Lines of the data that contain the word "Click" are the ones to copy.
Given records below:
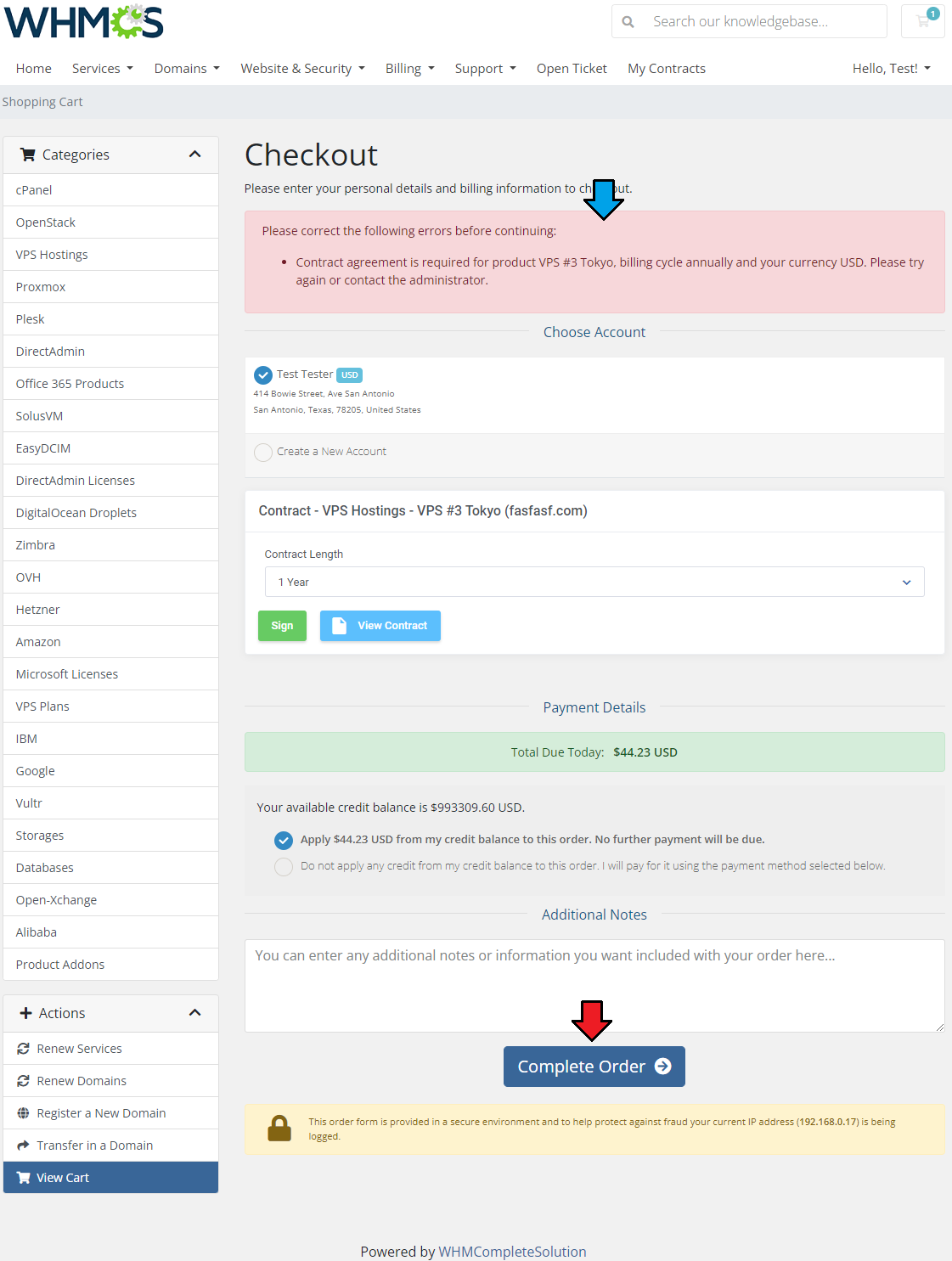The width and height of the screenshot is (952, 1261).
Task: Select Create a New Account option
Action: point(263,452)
End of Given records.
Given records below:
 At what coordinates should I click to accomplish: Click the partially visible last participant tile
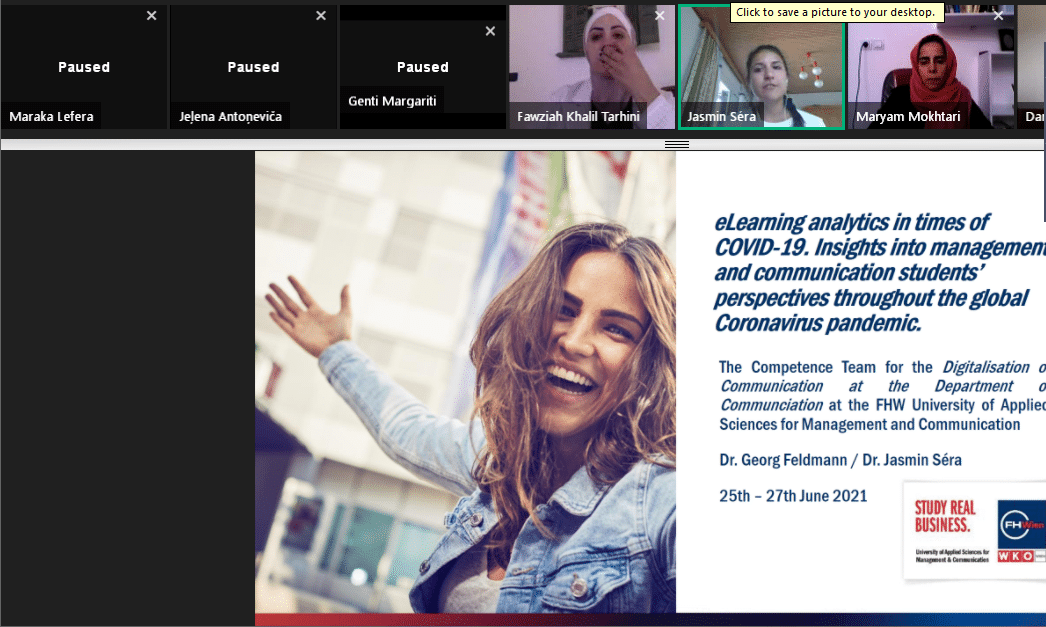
End of Given records.
Given records below:
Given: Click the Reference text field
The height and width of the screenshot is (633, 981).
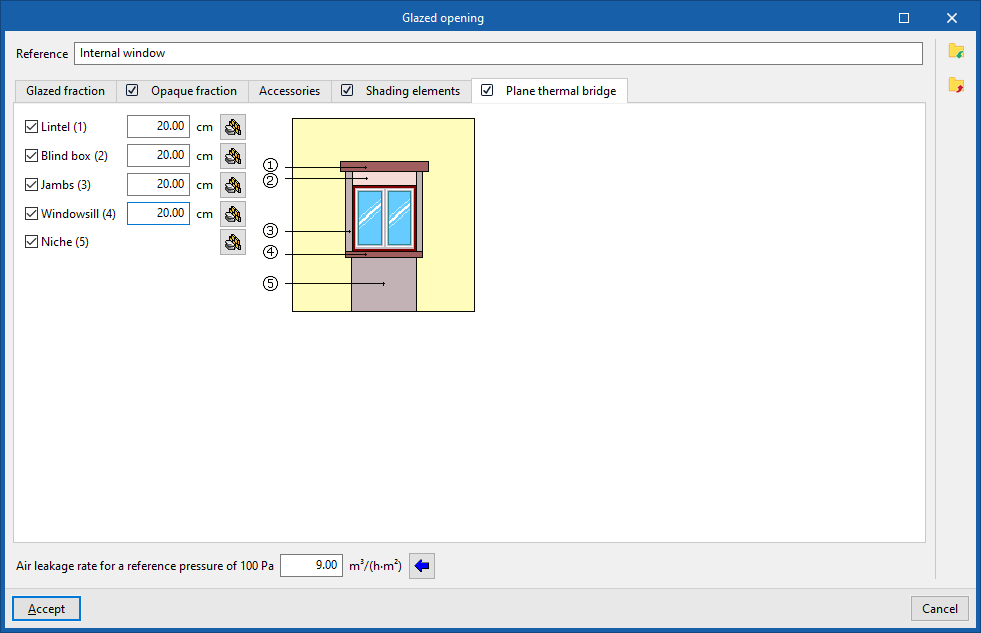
End of Given records.
→ **Response**:
 At what coordinates should I click to accomplish: Click the partially visible last participant tile
Given: Click the Reference text field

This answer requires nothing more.